InforU JSON vs XML endpoints are different products on different hosts. Posting JSON to SendMessageXml.ashx silently fails. Use the XML endpoint with an XML body, or switch entirely to InforU's JSON REST product (https://apidoc.inforu.co.il/) and confirm your account has it enabled.
Troubleshooting
Error: "Message not delivered"
Cause: invalid number, carrier blocking, quota exceeded, or sender ID not yet approved.
Solution: re-validate the number, confirm API credentials, and check the provider dashboard for the delivery status code (each provider exposes its own DLR codes).
Error: "Sender ID rejected"
Cause: custom sender IDs require pre-registration in Israel.

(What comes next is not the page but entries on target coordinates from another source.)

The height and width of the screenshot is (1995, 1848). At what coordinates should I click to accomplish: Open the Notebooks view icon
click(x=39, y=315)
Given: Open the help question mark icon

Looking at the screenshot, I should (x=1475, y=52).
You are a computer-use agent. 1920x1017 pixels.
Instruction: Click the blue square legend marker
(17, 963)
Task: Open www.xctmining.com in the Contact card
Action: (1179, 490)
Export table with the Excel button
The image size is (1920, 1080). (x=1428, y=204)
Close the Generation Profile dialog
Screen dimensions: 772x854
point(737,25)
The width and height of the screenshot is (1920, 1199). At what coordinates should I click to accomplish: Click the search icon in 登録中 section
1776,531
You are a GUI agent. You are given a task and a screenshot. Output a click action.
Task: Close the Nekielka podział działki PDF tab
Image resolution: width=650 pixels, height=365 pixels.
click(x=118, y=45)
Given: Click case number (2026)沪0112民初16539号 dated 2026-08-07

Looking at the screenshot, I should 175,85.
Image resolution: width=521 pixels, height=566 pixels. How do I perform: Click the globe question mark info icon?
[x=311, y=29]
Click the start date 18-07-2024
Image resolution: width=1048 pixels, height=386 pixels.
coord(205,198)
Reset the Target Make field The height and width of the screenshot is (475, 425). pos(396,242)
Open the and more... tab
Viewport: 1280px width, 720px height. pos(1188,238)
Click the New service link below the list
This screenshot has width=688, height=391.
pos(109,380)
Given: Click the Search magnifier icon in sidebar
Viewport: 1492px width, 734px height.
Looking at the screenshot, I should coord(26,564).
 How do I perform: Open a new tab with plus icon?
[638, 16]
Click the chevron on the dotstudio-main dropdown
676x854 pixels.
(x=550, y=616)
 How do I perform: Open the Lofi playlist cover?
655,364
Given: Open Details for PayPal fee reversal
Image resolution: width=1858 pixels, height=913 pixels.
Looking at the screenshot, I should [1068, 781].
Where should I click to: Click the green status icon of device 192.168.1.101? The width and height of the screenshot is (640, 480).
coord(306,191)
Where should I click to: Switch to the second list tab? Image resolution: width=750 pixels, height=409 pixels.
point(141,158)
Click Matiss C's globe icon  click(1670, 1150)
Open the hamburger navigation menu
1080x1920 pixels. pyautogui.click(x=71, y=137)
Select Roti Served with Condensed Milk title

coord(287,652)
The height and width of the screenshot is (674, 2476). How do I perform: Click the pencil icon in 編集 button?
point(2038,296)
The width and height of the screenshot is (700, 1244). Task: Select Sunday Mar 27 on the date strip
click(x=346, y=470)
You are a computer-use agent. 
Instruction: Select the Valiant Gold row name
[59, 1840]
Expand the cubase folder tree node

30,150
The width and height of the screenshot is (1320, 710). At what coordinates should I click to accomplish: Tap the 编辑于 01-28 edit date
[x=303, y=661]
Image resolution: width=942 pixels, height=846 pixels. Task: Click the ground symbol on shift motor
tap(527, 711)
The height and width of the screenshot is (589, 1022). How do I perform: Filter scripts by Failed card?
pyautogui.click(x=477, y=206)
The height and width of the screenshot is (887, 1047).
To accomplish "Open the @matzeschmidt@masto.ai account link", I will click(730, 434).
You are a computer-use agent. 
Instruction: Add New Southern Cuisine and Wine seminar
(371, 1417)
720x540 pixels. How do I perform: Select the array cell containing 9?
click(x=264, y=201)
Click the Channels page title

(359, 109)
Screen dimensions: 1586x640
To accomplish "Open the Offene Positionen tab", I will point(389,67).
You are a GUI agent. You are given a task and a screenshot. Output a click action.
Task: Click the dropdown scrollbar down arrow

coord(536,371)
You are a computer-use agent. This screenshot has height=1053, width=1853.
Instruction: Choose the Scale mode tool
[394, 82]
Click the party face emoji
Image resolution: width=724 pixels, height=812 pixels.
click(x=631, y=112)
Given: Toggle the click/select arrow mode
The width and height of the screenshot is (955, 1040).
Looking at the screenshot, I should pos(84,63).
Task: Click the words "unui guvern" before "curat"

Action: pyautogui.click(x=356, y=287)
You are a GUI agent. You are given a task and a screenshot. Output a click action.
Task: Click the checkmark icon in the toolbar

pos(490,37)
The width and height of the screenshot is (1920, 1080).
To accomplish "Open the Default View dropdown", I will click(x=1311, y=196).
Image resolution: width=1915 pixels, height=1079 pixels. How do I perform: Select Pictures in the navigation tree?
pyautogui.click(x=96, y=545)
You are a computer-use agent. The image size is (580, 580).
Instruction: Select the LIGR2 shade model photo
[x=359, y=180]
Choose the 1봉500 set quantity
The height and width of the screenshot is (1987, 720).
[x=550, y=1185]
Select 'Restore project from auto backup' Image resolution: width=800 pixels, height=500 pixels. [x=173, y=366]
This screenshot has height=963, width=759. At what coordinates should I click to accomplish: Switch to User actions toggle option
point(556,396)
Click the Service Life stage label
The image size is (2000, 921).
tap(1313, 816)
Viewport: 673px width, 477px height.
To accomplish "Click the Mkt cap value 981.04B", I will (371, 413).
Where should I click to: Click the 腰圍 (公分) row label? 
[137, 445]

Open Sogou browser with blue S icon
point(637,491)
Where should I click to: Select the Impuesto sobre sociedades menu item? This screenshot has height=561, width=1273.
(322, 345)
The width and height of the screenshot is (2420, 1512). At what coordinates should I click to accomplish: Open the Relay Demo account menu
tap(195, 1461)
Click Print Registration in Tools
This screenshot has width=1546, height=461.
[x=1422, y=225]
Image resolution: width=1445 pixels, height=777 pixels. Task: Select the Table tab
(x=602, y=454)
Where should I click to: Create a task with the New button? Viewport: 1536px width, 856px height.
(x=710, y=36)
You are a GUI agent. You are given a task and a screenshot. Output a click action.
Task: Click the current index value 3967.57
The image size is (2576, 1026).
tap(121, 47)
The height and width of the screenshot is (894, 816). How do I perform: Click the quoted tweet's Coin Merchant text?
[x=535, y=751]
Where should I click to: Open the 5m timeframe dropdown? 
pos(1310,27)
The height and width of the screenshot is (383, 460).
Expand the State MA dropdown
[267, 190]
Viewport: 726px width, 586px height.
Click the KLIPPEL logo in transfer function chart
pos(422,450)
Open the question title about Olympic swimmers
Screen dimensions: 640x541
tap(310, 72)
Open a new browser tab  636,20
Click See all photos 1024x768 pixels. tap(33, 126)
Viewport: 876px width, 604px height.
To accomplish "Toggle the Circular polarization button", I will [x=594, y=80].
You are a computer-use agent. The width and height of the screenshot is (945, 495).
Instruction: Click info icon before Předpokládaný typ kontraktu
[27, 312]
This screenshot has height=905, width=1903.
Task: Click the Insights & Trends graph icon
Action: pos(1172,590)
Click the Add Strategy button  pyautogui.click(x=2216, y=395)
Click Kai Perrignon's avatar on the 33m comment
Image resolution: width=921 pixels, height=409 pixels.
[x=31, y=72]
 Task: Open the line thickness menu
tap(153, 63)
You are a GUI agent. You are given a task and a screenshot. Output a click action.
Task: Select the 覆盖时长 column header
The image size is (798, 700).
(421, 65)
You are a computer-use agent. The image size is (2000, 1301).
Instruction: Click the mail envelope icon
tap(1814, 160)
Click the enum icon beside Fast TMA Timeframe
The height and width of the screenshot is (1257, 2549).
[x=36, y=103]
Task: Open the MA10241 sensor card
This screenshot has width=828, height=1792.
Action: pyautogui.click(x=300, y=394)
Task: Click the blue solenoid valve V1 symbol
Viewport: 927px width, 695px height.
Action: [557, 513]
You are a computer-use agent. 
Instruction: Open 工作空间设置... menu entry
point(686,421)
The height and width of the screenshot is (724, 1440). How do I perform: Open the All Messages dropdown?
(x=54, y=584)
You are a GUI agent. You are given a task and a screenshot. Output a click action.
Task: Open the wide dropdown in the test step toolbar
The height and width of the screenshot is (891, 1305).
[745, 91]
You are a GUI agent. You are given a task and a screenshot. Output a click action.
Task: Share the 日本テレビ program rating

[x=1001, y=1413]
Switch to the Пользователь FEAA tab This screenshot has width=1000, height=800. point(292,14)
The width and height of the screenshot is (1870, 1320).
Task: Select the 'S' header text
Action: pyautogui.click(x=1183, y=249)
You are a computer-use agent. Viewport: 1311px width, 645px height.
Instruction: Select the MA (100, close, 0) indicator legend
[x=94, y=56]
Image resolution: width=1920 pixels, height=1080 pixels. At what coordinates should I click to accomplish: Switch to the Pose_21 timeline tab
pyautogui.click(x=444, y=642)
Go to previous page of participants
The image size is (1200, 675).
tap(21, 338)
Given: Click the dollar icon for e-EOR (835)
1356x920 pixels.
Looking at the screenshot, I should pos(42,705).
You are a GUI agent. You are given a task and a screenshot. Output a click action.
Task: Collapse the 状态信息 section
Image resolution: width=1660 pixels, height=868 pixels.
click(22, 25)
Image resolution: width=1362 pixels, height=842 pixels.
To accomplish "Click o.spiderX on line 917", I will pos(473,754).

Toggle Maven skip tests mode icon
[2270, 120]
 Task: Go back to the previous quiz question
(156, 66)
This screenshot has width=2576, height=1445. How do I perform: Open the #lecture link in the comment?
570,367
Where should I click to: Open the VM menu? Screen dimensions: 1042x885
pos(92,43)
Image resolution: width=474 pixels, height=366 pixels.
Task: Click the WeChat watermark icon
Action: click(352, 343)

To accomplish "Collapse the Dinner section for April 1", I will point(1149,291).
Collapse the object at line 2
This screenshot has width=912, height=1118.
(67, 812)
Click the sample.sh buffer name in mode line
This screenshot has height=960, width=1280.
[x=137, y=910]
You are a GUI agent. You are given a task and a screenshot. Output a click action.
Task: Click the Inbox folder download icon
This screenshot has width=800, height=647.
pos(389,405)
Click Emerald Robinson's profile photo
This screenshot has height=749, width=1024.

Solution: register the sender ID with your SMS provider and (where required) provide proof of business ownership. While registration is pending, fall back to the provider's default numeric or shared sender.
Error: "Hebrew characters garbled in SMS"
Cause: Hebrew requires UCS-2 encoding, which reduces SMS length from 160 (GSM-7) to 70 characters per segment.
Solution: send in UCS-2 explicitly. Note that messages over 70 Hebrew characters split into multi-part SMS at 67 characters per segment. Budget bulk costs accordingly. Most Israeli providers detect Hebrew automatically; double-check by sending a test to a real handset rather than only a simulator.